1770年代、歌麿20歳代の作品が残っているから、絵師としてぼちぼち売り出していた。
1775年、恋川春町の『金々先生栄花夢』が大ヒットし、「黄表紙」の時代が到来した。それまでの草双紙(大衆本)は、童話・伝説・敵討・怪談などの絵に、絵解き文章を添える程度の幼稚なものであったが、『金々先生栄花夢』は創作小説と絵画を五分五分に合体させた大人向け草双紙であった。
出版界では、蔦屋重三郎(1750~1797)は、まだ大手出版社・鱗形屋(うろこがたや)の系列小売店であったが、1776年の鱗形屋の経営ミスによって、バタバタしているスキをついて一挙に頭角を現した。
喜多川歌麿と蔦屋重三郎の出会いは、いかなるものかは推測の域でしかないが、劇的・運命的出会いを創作するのは簡単だ。基本は、大開花寸前の歌麿の才能を見抜いた蔦屋の眼力であるが、それだけじゃ面白くない。やはり、美女と狂歌を絡めて、あれやこれや……。
(3)第2期、歌麿と名乗る
第2期は、1781年(天明1年)頃から1792年(寛政4年)頃まで。「超一流」ではないが、浮世絵師として、「一流」として活躍した。
「歌麿」と名乗ったのも、彼の決意表明である。歌麿の作品は、ほとんど蔦屋からである。蔦屋重三郎の後援があったからこそ、歌麿は活躍できたとも言える。

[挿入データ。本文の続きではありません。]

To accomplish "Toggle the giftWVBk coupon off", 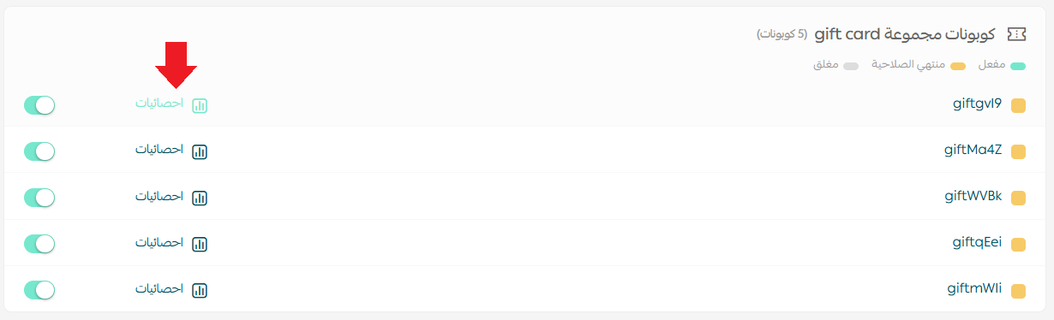I will point(39,198).
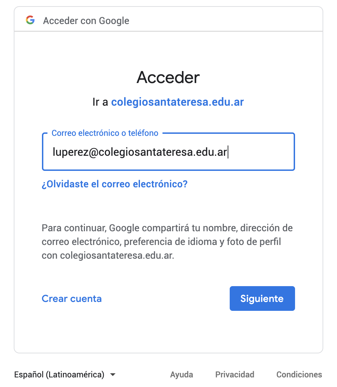Click the "Ir a" text before the domain
Screen dimensions: 337x387
point(100,102)
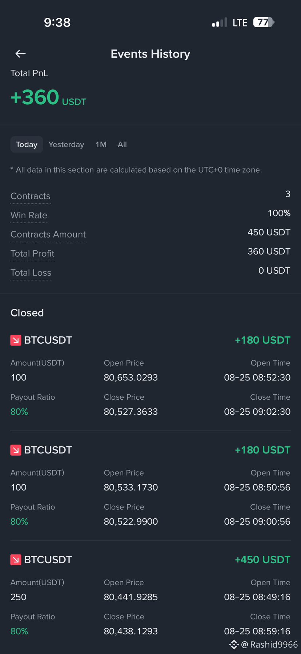Tap the cellular signal bars icon
The image size is (301, 654).
point(220,23)
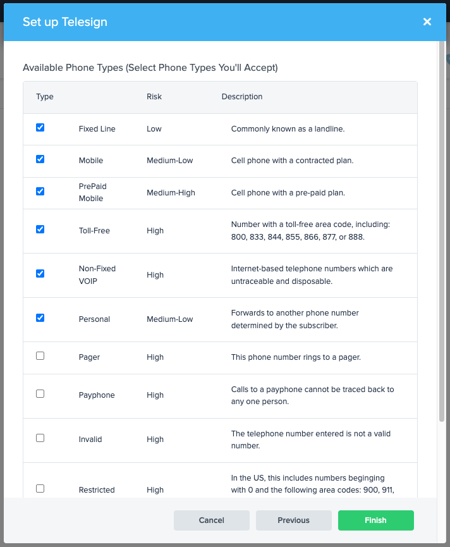Uncheck the Toll-Free phone type
Viewport: 450px width, 547px height.
40,230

歌麿が女絵の「超一流」と目されるのは、美女の顔をアップした「大首絵」である(第3期)。当時の女絵は全身を描くものであった。第2期は、まだ「大首絵」は登場していない。細かいことを言えば、「大首絵」の前史というか、ちらほら「大首絵」は描かれていたが、あくまでも「ちらほら」で脚光を浴びるレベルではなかった。繰り返し言いますが、第2期の歌麿の絵は、スラリとした八頭身美女の全身画である。
なお、無視されがちですが、歌麿は「春画」も沢山描いています。「春画」に関しては、現代でも刑法175条によって微妙な状況で、2015年(平成27年)には、「春画展」とそれに関係する複数の週刊誌が警視庁とゴタゴタがありました。あるいは、東京都青少年条例でも規制されています。そのため、歌麿の女絵の本を見ても、歌麿の春画はせいぜい1点ぐらいしか掲載されていません。出版社にすれば、回収の危険は自主的に回避するのでしょう。
第2期の歌麿の女絵の説明は省略して、歌麿は女絵だけじゃないよ、虫・鳥・貝の絵もスゴイよ、ということについて。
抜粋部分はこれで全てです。